Wednesday, 2 May 2018
Nothing About Us Without Us
Patrick Wood on the need to keep it real in co-production
Simple but revolutionary
Co-production is a simple but revolutionary idea. It’s about developing more equal partnerships between people who use services, carers and professionals with the aim of providing support and services that meet the needs and respond to the wishes of people who access health and social care provision.
I fully support SCIE’s approach to co-production, which is grounded in the principles of equality (everyone has assets), diversity, accessibility and reciprocity (or getting something back for putting something in).
More than a buzzword
There’s a lot of talk about co-production in statutory and voluntary sector organisations at the moment, which indicates that the concept is moving towards the mainstream. Whilst this trend can be broadly welcomed, we need to be aware of the associated dangers. Sadly, I’m aware of initiatives supported by large service providers that use co-production as a buzzword in the aggressive pursuit of funding, which ultimately works to the disadvantage of the communities they purport to serve.

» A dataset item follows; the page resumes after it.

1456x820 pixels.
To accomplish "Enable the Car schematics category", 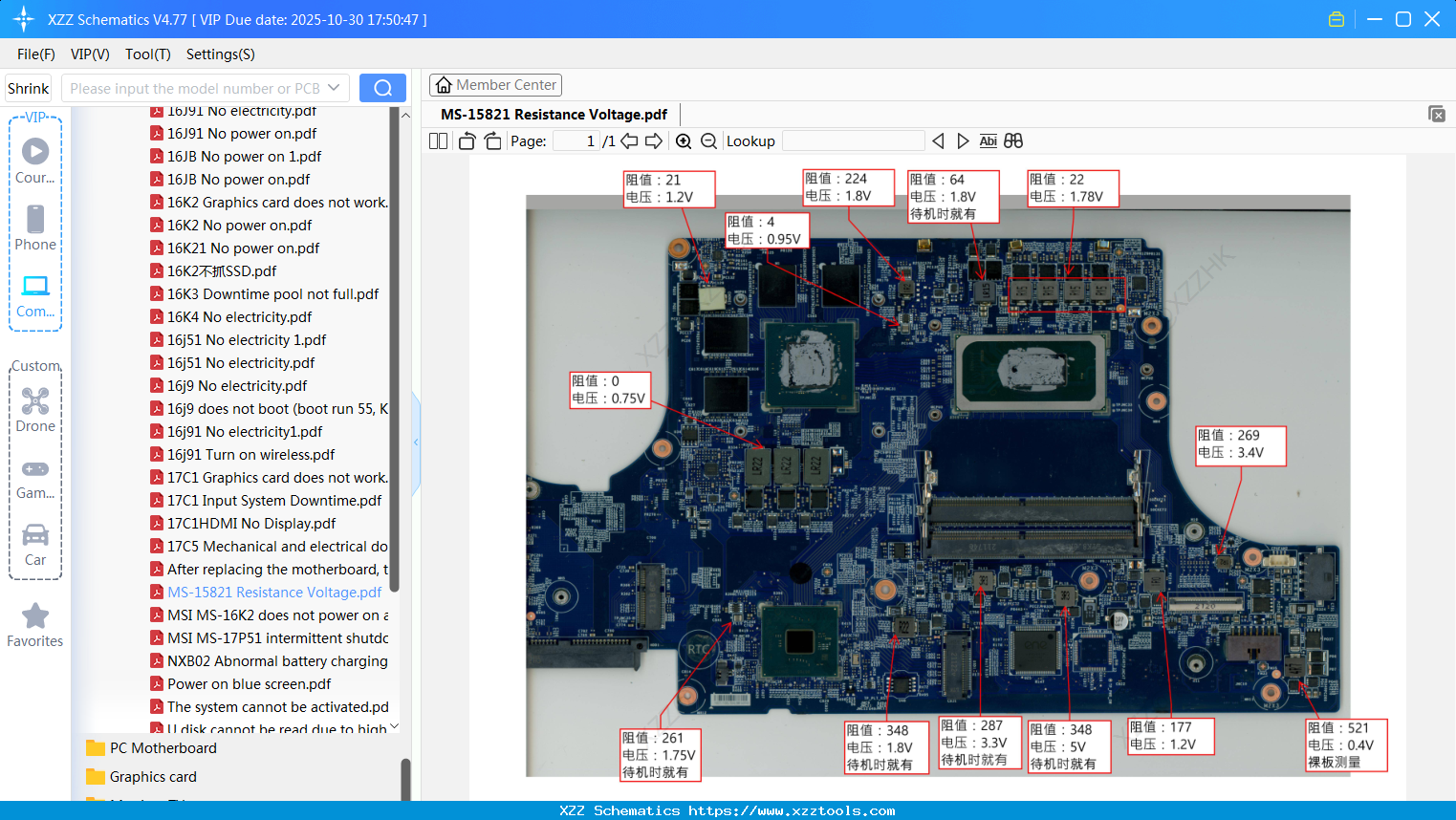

We need to remain vigilant to ensure that co-production doesn’t end up as an empty word or co-opted approach to maintaining the status quo that has everything of real value stripped from it. As my old friend and fellow long-term survivor activist Terry Simpson says, mainstreaming has diluted the reach and potential of advocacy and peer support, and you can also see a similar limiting force at work in the history of the mental health recovery movement and the provision of talking treatments in this country.
From strategy to delivery
Sue Sibbald, the Sheffield based campaigner, trainer and activist for people with ‘Borderline Personality Disorder’ produced a couple of Tweets during last year’s National Co-production Week that get right to the heart of the matter:
“Co-production is not asking me to come along and tell my story nor is it asking me what you think of your great idea... It's about me being there from strategy to delivery and you need to be aware of the power imbalance...”
Patrick Wood: Mental health training, advocacy, influence and participation, peer support and co-production. Co-ordinator of SUST (Sheffield User Survivor Trainers).